As U.S. states continue an enduring health care debate, a few East Coast states appear bent on experimentation. Whereas Massachusetts pioneered today’s public/private balance in the Affordable Care Act, Vermont remains intent on moving to a single payer system, statewide. Now, Maryland -- with a large health budget bolstered by rich suburban counties of Washington, D.C. -- is poised to serve as a test-case for more aggressive governmental regulation of health care pricing.

The Obama administration said on Friday the state would cap hospital spending and set prices, expecting to save $330 million in federal spending. Analysts liken the new economic model to something found less in the Mid-Atlantic than in Scandinavia or Germany. The experiment, officials say, will help to make the case for other states looking to modify its economic system of health care.

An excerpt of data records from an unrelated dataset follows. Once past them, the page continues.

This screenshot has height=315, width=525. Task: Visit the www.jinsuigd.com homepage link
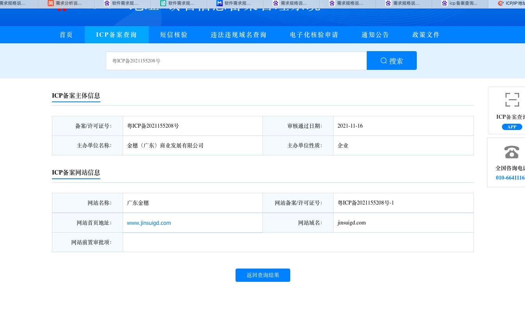tap(149, 223)
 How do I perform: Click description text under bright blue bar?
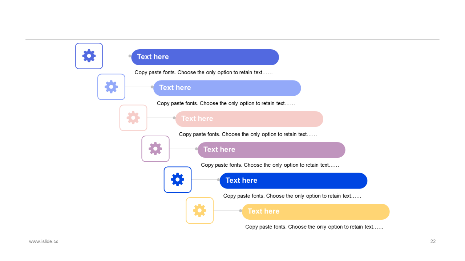tap(292, 196)
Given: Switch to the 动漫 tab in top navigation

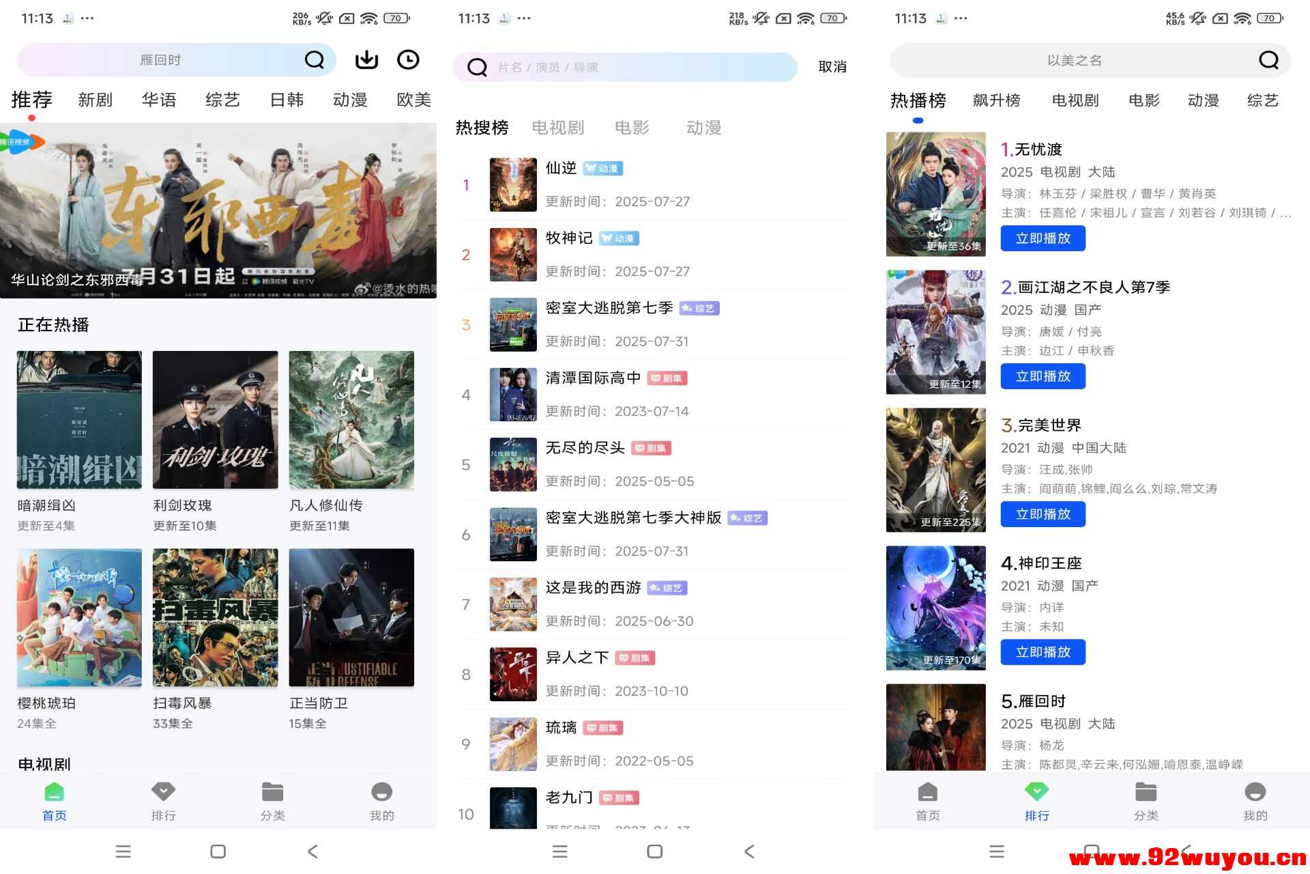Looking at the screenshot, I should [350, 100].
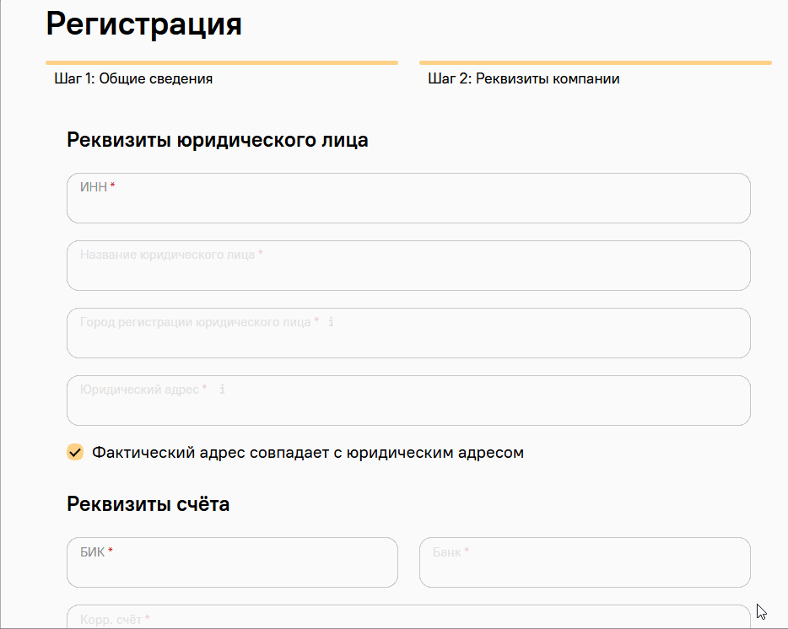The width and height of the screenshot is (788, 629).
Task: Click the yellow progress bar above Шаг 2
Action: coord(595,62)
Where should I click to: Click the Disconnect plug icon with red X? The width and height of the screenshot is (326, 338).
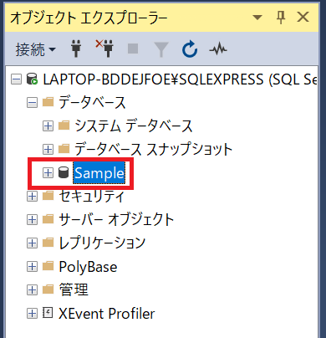tap(104, 49)
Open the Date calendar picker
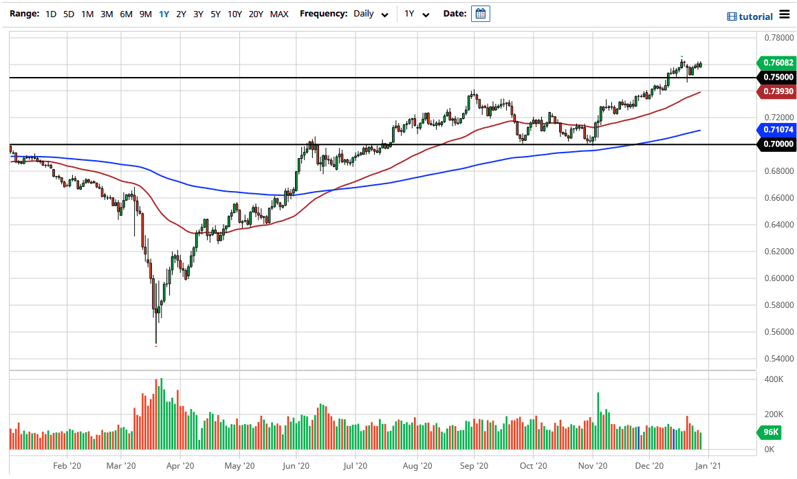The width and height of the screenshot is (797, 479). click(x=480, y=13)
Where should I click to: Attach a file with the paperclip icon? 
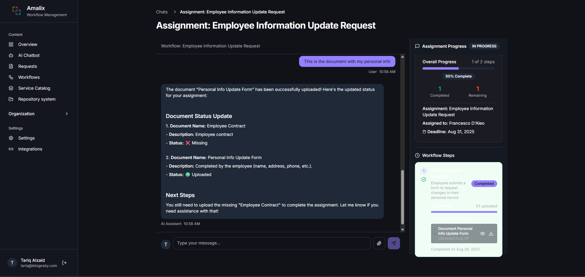(x=379, y=243)
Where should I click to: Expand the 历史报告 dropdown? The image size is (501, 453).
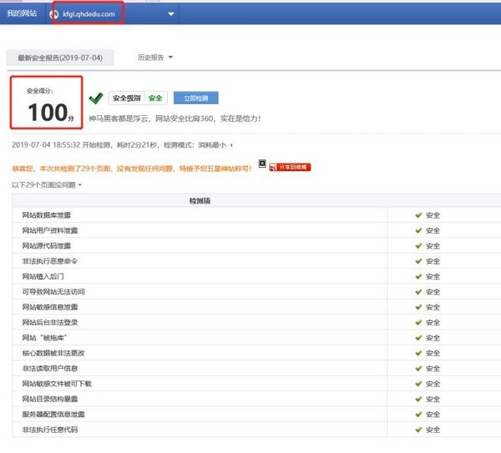pos(155,58)
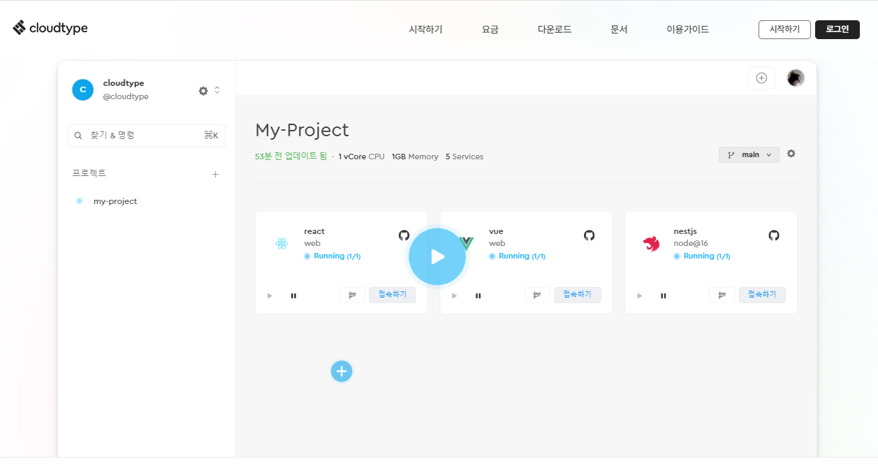Viewport: 878px width, 466px height.
Task: Open the GitHub repository icon on the react card
Action: point(404,235)

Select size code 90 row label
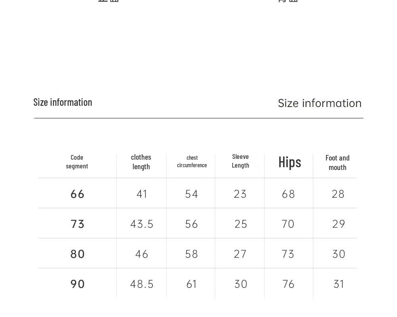click(77, 284)
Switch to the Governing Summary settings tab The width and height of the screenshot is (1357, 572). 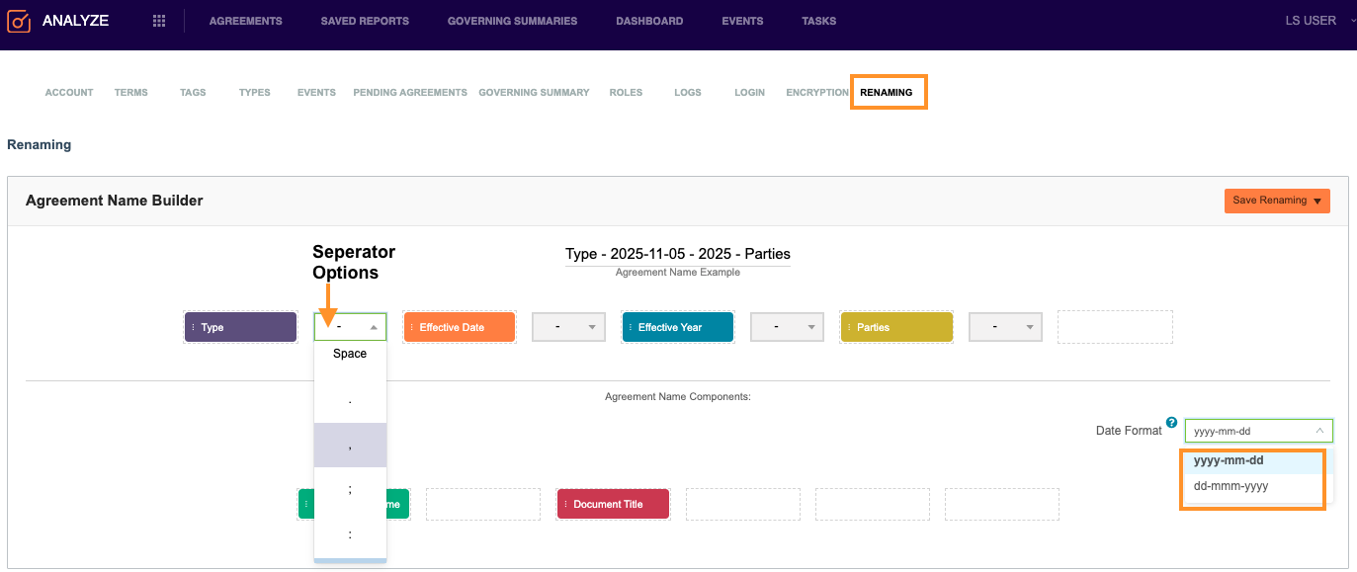point(534,93)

Maryland’s fiscal year 2014 health budget includes $10.4 billion, which includes $3.9 billion from state coffers as well as $5.2 billion in federal money, with more than 86 percent of the total pot going to Medicaid-sponsored health programs.

John McDonough, a health expert from Harvard University, described the fiduciary experiment to The Washington Post last week. “You can put Maryland in the company of Massachusetts and perhaps Vermont as the three states furthest out in trying to invent a new future for cost accountability in health care spending,” he said. “Success creates a model that other states will want to look at emulating. And failure means it’s an option more likely to be crossed off the list.”

However, state-based price controls on health care is nothing new in Maryland, where since the mid-1970s the state has been the only in America to set prices hospitals may charge patients. Whereas the hospital industry usually deals individually with a patient’s medical insurer, not unlike a car salesman and his customer, hospitals in Maryland must charge everyone the same price. Over the past 40 years, the law has saved some $45 billion for consumers.

Yet, that system also incentivized hospitals to simply run more procedures to generate greater revenue, responding to medical inflation in general. Now, hospital spending will be capped at 3.58 percent over five years. The 46 hospitals in the state will also be given budget guidance by the state. In a statement, Maryland Gov. Martin O’Malley, a Democrat, said the country should “shift away from our near exclusive focus on treating illness, and move to a balanced approach that encourages prevention and wellness. He added, “Such a shift will reduce costs for families and small businesses and will simultaneously keep many Americans from dying of preventable causes.”